Intervista, Teatro

“Sirene confuse” – Intervista a Siddhartha Prestinari

prestinaridi Gabriele Ottaviani

L’abbiamo già vista tante volte in scena, e ora noi di Convenzionali siamo davvero felici di intervistarla. Diamo il benvenuto sulle pagine del nostro blog a Siddhartha Prestinari.

Che spettacolo è Sirene confuse?

È un contenitore dove prosa, musica, arte visiva e poesia si fondono. È la ricerca di una nuova grammatica, di modo che tutte queste forme espressive di arte possano convergere in un unico linguaggio narrativo.

Come è nata l’idea di questo progetto e cosa l’ha colpita e spinta a parteciparvi?

Innanzitutto tornare al fianco di un amico e di un artista che stimo molto: Attilio Fontana. È un artista completo, un autore e poeta di grandissima levatura: il progetto di per sé molto ambizioso, il taglio che intendevamo dargli, il gruppo di lavoro che si è formato sono tutti elementi che mi hanno subito conquistata.


Quale sensazione vorrebbe che il pubblico portasse via con sé una volta lasciato il teatro dopo aver assistito allo spettacolo?

Mi piacerebbe arrivare al cuore degli spettatori, è sempre il mio obbiettivo, che sia commedia o dramma, mi piace come Cupido lanciare una freccia e fare centro. Immaginare che lo spettacolo rimanga addosso con un personaggio o un’emozione da decifrare o anche un punto di domanda è la soddisfazione più grande per me.

Lei ha dimostrato sempre una grande versatilità in scena, e anche nella scorsa stagione teatrale l’abbiamo vista in più occasioni sul palco, dando voce e corpo a personaggi pure tra loro molto diversi: cosa vuol dire per lei recitare?

Giocare, mangiare, respirare, essere, non posso farne a meno. La mia creatività è sempre in fermento. Archivio tutto: uno sguardo, una camminata, un dialogo rubato alla fermata della metro, lo stralcio di un libro. In primo luogo recitare per me significa osservare il mondo e poi tentare di indossarlo e interpretarlo a modo mio.

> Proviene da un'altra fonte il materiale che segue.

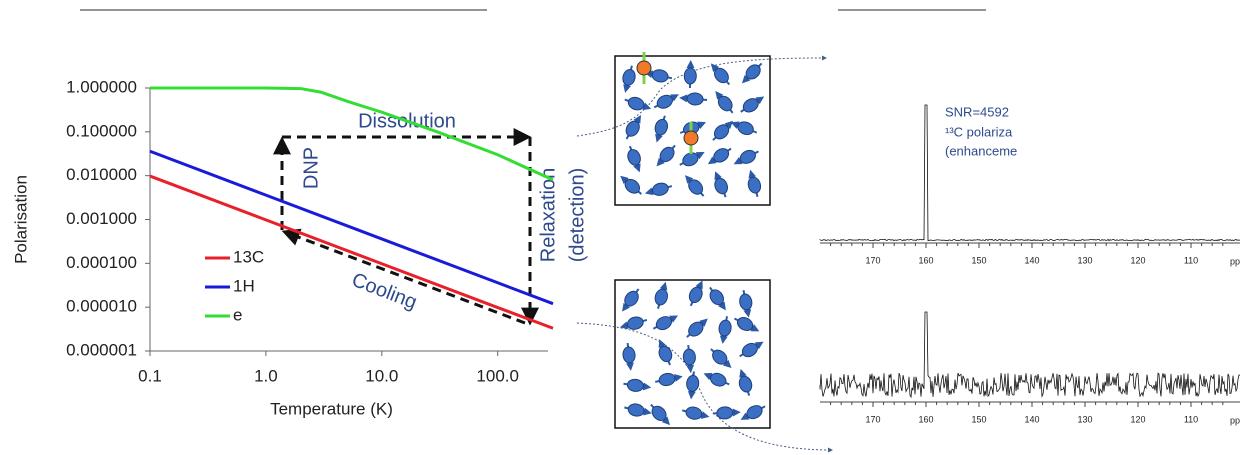  I want to click on legend-label: e, so click(238, 314).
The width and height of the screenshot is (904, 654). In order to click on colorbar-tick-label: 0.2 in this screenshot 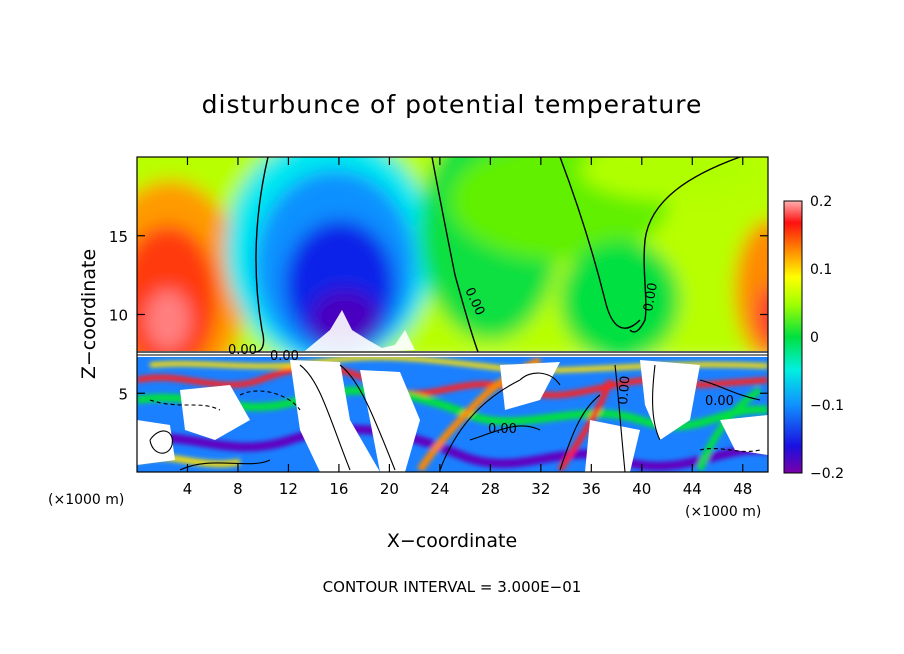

Si sente più a suo agio quando interpreta ruoli di donne che caratterialmente, o per la visione del mondo e delle cose, le somigliano, oppure personaggi con cui ha meno in comune?

Dipende, talvolta i personaggi più vicini all’interprete rischiano di essere i più insidiosi. Credo che la difficoltà per un interprete di “trovare” il personaggio sia determinata dal regista con il quale si lavora, dal suo approccio alla ricerca, dalla chiarezza delle sue idee ed intenti. Non tutti i registi sanno dirigere bene gli attori.

La sua magistrale ed emozionante interpretazione della governante di Maria Callas è entrata nel cuore di tutti coloro che hanno assistito allo spettacolo: che cosa significa quella pièce per lei?

… Grazie, mi lusinga molto. Vissi per Maria è parte di me, c’è un bisogno fisiologico di metterlo in scena. Ogni volta è come la prima volta e mai come in questo spettacolo il mio obbiettivo è catturare l’attenzione, la curiosità, la fantasia dello spettatore e portarlo con me in una piccola favola. Interpretare Bruna è il modo in cui mi piace recitare.

Di recente l’abbiamo vista, purtroppo solo per pochi secondi, in un bel film di uno dei migliori registi italiani contemporanei, una pellicola che ha avuto una vicenda produttiva e distributiva a dir poco travagliata ma che finalmente, dopo anni di successi all’estero, è uscita in sala anche in Italia: La bella gente, di Ivano De Matteo. Che ricordo ha di quell’esperienza?

Ivano mi aveva chiesto di partecipare con quel piccolo cammeo ed io naturalmente ho accettato. La bella gente è un film che conosco bene perché prodotto dal mio compagno e ahimè ho vissuto sulla mia pelle le difficoltà di cui accennava sopra. Era l’ultimo giorno di girato, la troupe era malinconica ma c’era nell’aria la consapevolezza di aver fatto qualcosa di bello, peccato aver atteso tanto!

Quale pagina non ha ancora scritto della sua vita?

Tante per fortuna. Lavorativamente parlando punto l’America, porterò la Callas lì, visto che nel nostro Paese è tutto così difficile e demotivante, vado dove il nostro lavoro è apprezzato e sostenuto, dove è possibile respirare a pieni polmoni. Come persona ho molto da imparare e per fortuna la risma di carta è piena.